TASK DETAILS:
Give again, word for word, every line in the entries below from the line with "Given: Expand the Template section" up to and including the line with "Given: Select the Discussion tab", and no other line.

(Records excerpted from a collection)
****************************************

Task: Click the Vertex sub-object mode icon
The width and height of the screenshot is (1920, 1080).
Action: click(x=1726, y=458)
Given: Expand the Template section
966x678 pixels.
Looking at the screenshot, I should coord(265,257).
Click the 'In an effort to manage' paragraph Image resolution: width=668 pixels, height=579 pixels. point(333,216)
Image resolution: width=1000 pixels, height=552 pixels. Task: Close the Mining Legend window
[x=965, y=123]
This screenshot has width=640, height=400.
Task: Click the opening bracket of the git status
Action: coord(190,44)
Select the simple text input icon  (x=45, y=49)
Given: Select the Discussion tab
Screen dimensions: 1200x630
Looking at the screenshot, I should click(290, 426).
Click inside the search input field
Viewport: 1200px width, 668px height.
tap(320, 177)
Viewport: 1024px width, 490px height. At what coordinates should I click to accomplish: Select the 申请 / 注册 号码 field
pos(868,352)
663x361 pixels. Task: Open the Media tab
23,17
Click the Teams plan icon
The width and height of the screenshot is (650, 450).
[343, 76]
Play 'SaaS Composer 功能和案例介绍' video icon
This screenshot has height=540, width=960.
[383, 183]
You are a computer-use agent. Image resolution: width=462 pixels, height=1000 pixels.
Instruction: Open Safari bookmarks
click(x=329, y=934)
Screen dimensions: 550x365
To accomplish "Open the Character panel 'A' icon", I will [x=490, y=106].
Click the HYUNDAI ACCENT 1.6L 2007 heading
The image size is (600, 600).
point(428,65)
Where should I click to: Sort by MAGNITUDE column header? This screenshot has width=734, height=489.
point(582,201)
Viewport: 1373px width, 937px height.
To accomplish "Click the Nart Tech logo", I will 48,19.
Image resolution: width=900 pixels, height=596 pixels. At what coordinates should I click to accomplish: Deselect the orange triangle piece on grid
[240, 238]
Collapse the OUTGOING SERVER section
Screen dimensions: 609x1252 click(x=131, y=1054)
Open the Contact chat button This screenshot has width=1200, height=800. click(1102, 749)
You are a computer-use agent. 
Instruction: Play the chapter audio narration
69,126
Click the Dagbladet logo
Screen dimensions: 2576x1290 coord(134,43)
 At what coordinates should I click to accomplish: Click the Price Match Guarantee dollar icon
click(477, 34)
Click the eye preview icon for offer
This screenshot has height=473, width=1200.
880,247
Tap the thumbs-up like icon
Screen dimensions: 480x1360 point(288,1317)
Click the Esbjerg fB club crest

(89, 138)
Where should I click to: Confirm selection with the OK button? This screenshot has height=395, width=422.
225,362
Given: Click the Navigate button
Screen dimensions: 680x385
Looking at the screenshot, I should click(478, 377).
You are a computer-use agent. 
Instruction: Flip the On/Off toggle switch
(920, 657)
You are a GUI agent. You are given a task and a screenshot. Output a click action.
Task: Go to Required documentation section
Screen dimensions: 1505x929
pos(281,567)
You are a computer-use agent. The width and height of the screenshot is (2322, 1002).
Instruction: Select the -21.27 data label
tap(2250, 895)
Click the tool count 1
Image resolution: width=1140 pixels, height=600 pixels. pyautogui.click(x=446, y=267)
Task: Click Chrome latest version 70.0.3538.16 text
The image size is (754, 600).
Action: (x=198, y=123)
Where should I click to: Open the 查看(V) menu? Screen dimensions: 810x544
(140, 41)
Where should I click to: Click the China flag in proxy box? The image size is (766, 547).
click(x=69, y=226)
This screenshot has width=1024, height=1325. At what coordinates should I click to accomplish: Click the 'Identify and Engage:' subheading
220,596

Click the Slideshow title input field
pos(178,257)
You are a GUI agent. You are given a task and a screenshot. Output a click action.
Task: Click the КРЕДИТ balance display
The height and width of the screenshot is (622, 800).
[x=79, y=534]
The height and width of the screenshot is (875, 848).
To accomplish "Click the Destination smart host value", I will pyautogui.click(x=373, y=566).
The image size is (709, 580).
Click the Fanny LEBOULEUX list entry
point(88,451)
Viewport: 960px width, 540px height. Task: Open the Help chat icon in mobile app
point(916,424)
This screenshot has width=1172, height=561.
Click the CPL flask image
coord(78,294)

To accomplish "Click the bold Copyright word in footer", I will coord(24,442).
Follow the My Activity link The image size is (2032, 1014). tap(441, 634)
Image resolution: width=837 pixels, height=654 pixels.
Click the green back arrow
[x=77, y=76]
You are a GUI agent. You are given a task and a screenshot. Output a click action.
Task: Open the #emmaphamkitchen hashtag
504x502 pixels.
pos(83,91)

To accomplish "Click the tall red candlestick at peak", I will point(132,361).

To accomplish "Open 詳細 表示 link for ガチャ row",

****************************************

RESPONSE AREA:
Given: Expand the Template section
966x678 pixels.
Looking at the screenshot, I should coord(265,257).
Click the 'In an effort to manage' paragraph Image resolution: width=668 pixels, height=579 pixels. point(333,216)
Image resolution: width=1000 pixels, height=552 pixels. Task: Close the Mining Legend window
[x=965, y=123]
This screenshot has width=640, height=400.
Task: Click the opening bracket of the git status
Action: coord(190,44)
Select the simple text input icon  (x=45, y=49)
Given: Select the Discussion tab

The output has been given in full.